The weather has warned quite a bit here in Maryland, so we can all spend more time outside! I have an open pen, in addition to a closed in run, so I need some suggestions for chicken hardy, chicken edible shrubbery for shading, hiding in etc. Thanks!


----------



## dawg53 (Aug 25, 2015)

Chicken edible shrubbery for shade wont last long if the chickens eat it! Besides, any shrubbery you plant in the chicken pen will eventually be dug up by your chickens exposing roots which will kill the bushes.
You might be better off somehow rigging up a cheap tarp for shade. 
Others might post here with more ideas for shade.


----------



## MikeA_15 (Feb 21, 2016)

Shade cloth works well in addition to shrubs or bushes you can plant that provide shade.


----------



## robin416 (Sep 8, 2013)

Shade cloth is my first go to.
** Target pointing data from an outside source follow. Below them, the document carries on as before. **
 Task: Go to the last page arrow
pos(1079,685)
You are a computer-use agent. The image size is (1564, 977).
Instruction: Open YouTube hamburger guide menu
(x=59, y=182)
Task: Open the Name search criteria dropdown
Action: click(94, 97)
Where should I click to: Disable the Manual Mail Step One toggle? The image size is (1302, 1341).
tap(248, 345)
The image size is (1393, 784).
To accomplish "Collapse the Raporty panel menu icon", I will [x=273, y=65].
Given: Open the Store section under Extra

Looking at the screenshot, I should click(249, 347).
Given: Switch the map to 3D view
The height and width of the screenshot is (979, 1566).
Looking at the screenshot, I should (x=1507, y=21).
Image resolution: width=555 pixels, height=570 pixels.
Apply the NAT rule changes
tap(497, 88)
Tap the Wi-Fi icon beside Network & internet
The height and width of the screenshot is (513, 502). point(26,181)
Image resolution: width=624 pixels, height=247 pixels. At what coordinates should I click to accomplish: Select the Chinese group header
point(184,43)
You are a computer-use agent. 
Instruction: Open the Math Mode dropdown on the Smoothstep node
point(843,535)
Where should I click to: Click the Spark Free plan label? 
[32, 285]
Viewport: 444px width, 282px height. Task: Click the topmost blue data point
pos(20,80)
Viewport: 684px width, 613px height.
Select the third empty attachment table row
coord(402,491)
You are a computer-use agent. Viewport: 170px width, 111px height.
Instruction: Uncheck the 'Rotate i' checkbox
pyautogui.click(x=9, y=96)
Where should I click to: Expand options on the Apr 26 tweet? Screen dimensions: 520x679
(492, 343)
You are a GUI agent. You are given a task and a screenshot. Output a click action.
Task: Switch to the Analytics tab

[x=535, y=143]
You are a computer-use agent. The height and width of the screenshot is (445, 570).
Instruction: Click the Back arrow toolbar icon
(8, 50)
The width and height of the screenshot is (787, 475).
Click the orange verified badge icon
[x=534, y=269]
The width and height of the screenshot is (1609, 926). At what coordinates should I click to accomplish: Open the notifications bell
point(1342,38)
It allows air movement and can be easily moved or adjusted for the weather. 

Depending on the space existing some shrubs will do OK but they will be dead in short order if the birds can only focus on that small area. When mine free ranged they had about an acre to do whatever they wanted and because of that none of my plantings ever suffered for it.


----------



## jewelslette (Mar 1, 2016)

I love that your chicken wear those lovely scarves.


----------



## chickenqueen (Jan 9, 2016)

Last year,I moved my coop so a couple of trees I planted years ago were in between the coop and afternoon/evening sun.My nursery is the same way.My chickens run the yard but the coop gets so hot during the day,they lay eggs in the yard in July and August.I hope this year it will be better.I also positioned the doors facing west so they get the breeze and have 2 fans,1 blowing out and 1 blowing in.You can also put ice in their water,my chickens love it.I live in the middle of a 5 acre field and it's hot.


----------



## seminole wind (Aug 22, 2015)

I use privet (lagustrum). You can keep it a hedge, or a bush or keep trimming the bottom and it will make a tree. I have one coop in all day sun and this makes things better especially after 2 oclock when the sun is blocked by those bushes and the trio stay under them.

I protect the root area with wire fencing laid down flat. I have that fence stuff laid down all over the place especially where I've mulched and don't want it messed up. I have some black rubber mulch I'm putting down and bought the fencing in black plastic so you can't see it.


----------